• **Bron**
····················

De waarde van oudere werknemers is onmiskenbaar. Hoe hou je ze vitaal?

Omdat de pensioenleeftijd geleidelijk wordt opgetrokken zullen werknemers steeds langer moeten doorwerken. Een werknemer is duurzaam inzetbaar als hij of zij tot aan de pensioenleeftijd succesvol en bevredigend kan functioneren, zowel voor de onderneming als voor de werknemer zelf. Een belangrijke rol hierin speelt de manier waarop de oudere werknemer kan omgaan en samenwerken met, meestal jongere, collega’s, en hoe hij wordt benaderd door het management van de onderneming. Het is vaak een generatiekwestie, oudere generaties verschillen van jongere in visie en ambitie maar wederzijds onbegrip is met gericht beleid om te zetten in waardering. Als iemand zich gewaardeerd voelt dan stijgen zijn werkbevrediging en productiviteit.

····················

• **Gegevens**
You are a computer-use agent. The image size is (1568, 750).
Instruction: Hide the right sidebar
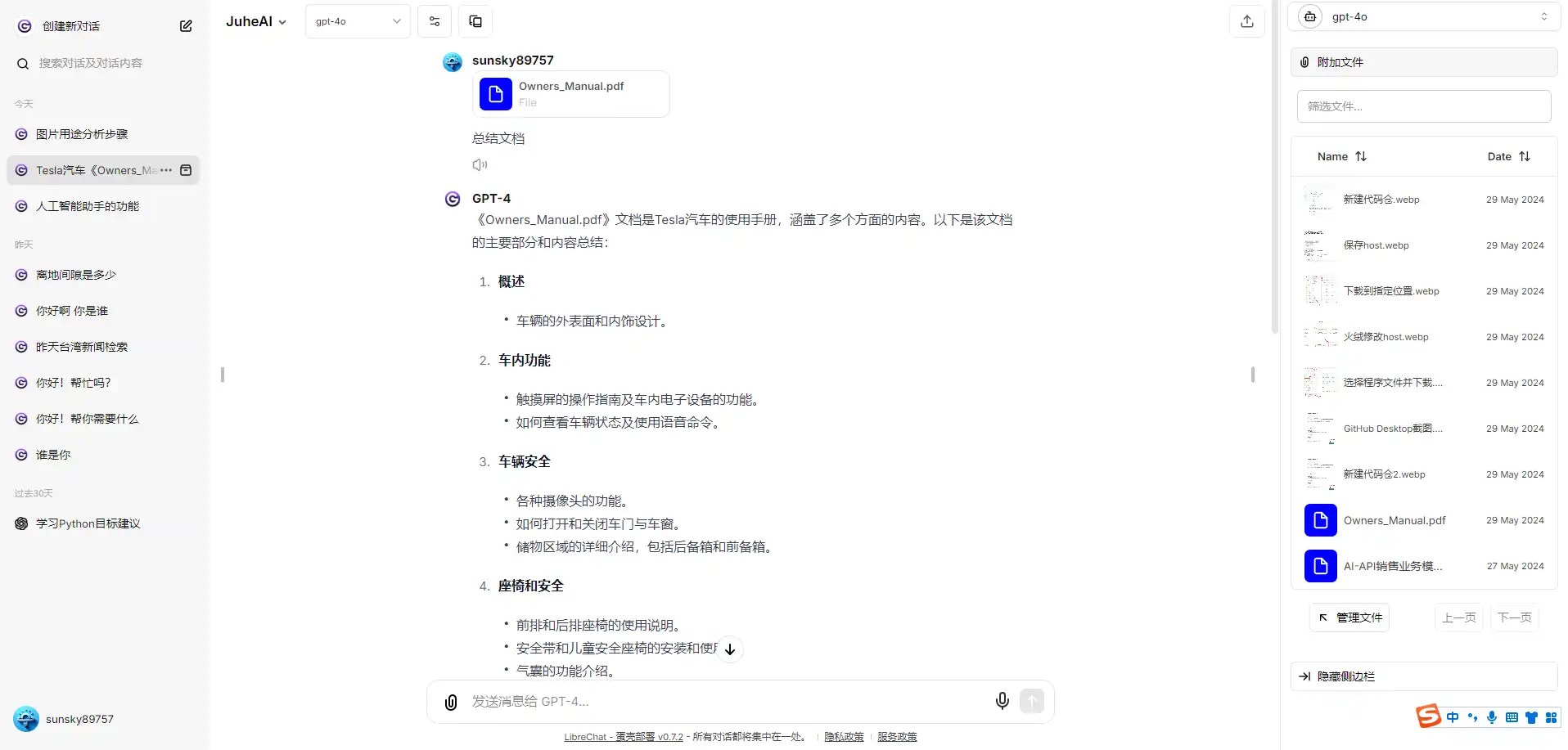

····················

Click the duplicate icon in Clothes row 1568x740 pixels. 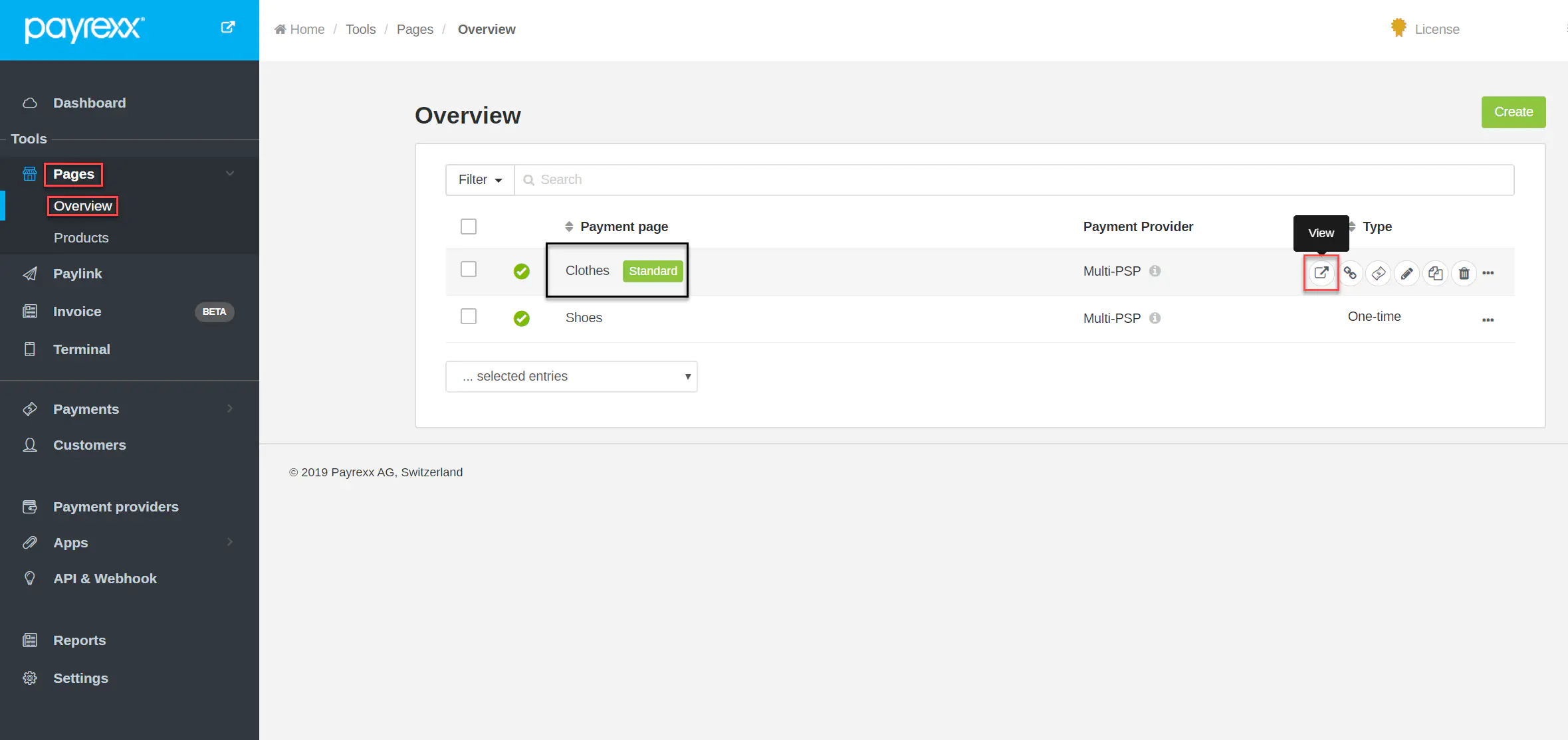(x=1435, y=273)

····················

• **Opdrachten**
• a. Wanneer is een werknemer volgens de tekst over oudere werknemers duurzaam inzetbaar?
• b. Schrijf een vervolg op de tekst over oudere werknemers, aansluitend op de laatste zin.

• **Antwoorden**
• a. Als hij of zij tot aan de pensioenleeftijd succesvol en bevredigend kan functioneren, zowel voor de onderneming als voor de werknemer zelf.

• b.
Werkenergie

Generatiedeskundige Aart Bontekoning deed de afgelopen twintig jaar veel onderzoek naar generatie-invloeden in organisaties. Hij kijkt vooral wat bij de verschillende generaties de meeste werkenergie opwekt en hoe die invloeden organisaties eigentijds en vitaal houden. Veel bedrijven maken al gebruik van zijn inzichten. Oudere werknemers die hun rijke ervaring in het werk kunnen benutten, actief kunnen blijven meedoen en in hun werk als senior gewaardeerd worden, willen graag tot hun pensioen of langer doorwerken. Het levert ze energie, levenslust en inspiratie op. Bij jongere generaties is deze positieve, gedreven werkhouding echter lang niet altijd bekend. Er leven veel misverstanden. Aan de oudere werknemer kleeft nog vaak het imago van iemand die het liefst zo snel mogelijk met werken wil stoppen. Ook zou een oudere werknemer, vaak uit eigenwijsheid, niet gemotiveerd zijn om met jongere collega’s samen te werken.

Fris

Hier ligt een taak voor het management, want als misverstanden worden opgelost dan blijkt er juist heel vruchtbare en inspirerende samenwerking mogelijk. Veel senioren geven aan dat het samenwerken met jongeren hen fris houdt. Het al samenwerkend overdragen van hun ervaring geeft veel voldoening. Veel twintigers blijken juist graag samen te werken met (vitale) ervaren senioren. De senioren van vandaag voelen zich vaak 10 à 20 jaar jonger dan ze eruit zien. En zo willen ze ook worden benaderd.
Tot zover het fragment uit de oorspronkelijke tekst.